Recent evidence supports the existence of a small population of cancer cells that are distinct from the rest of the tumor cells.  This subset of cancer cells has characteristics of stem cells that enable them to survive chemotherapy treatment.  These cells (termed “cancer stem cells”) are thought to remain in patients after treatment to cause relapse, metastasis, and ultimately death.  In addition to cancer stem cells, particular immune cells called M2 macrophages play a crucial role in cancer progression and may contribute to chemotherapy failure.  We propose that M2 macrophages associate with cancer stem cells to protect them from chemotherapy treatment and that drugs able to decrease M2 macrophages in the tumor may render cancer stem cells more vulnerable to chemotherapy.  Therefore, a novel treatment approach that combines blocking M2 macrophages with chemotherapy may improve our ability to successfully treat ovarian cancer.
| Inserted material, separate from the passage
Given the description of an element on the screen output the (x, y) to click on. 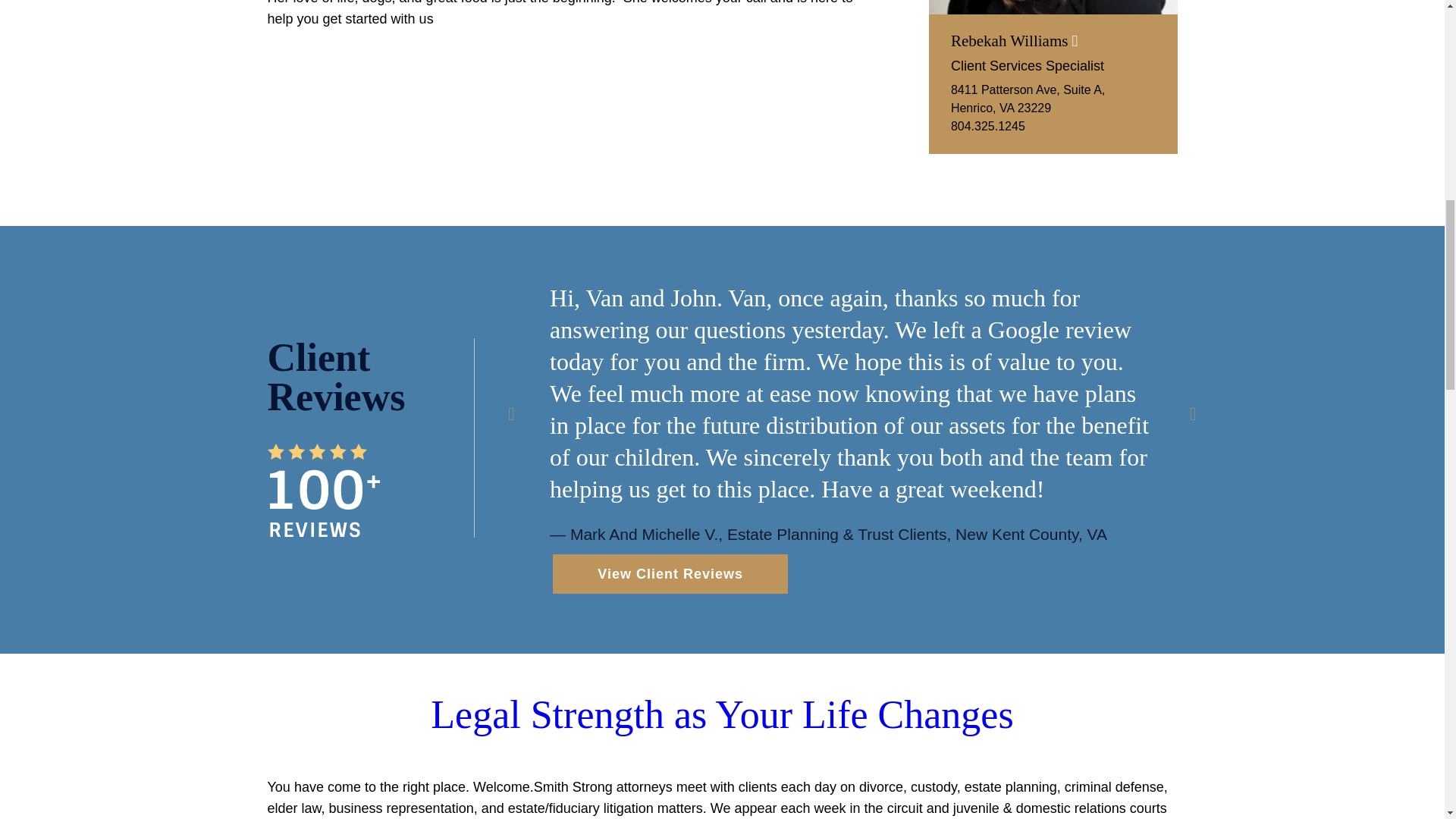
Send an email (1013, 40)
Our project, “Targeting Macrophages in the Cancer Stem Cell Niche to Beat Chemoresistance”, will test this hypothesis by studying the effects of inhibiting M2 macrophages on chemotherapy response.  In our first Aim, we will treat the cells extracted from patient ascites samples with the macrophage inhibitor GW2580 to measure the effects of treatment on M2 macrophages.  We expect to see a decrease in these immunosuppressive cells, allowing a shift in the environment to one that supports tumor killing.  Our second Aim will better determine the effect of these M2 macrophages on ovarian cancer stem cells by measuring the properties of ovarian cancer stem cells when they are cultured together with M2 macrophages.  Of note, we predict that M2 macrophages will enhance the ability of ovarian cancer stem cells to survive chemotherapy treatment.  Finally, in Aim 3, we will test our hypothesis in animal tumor models.  Using two mouse models of ovarian cancer, we will first measure the effects of the chemotherapy drug paclitaxel on cancer stem cells and M2 macrophages.  We propose that chemotherapy will cause cancer stem cells to recruit M2 macrophages to the tumor.  Once there, they will associate with cancer stem cells and further protect them from chemotherapy treatment.  We will then test if disrupting this interaction renders cancer stem cells more vulnerable to death from chemotherapy.  We will do so by treating mice with a combination of the macrophage inhibitor GW2580 and the chemotherapy drug paclitaxel.  If our predictions are accurate, we will observe increased survival along with a reduction in tumors and ascites.  We will examine the residual tumors to confirm the effects on M2 macrophages and cancer stem cells.  If the results of our experiments support our hypothesis, then adopting this treatment strategy in patients with ovarian cancer may help to improve patient survival.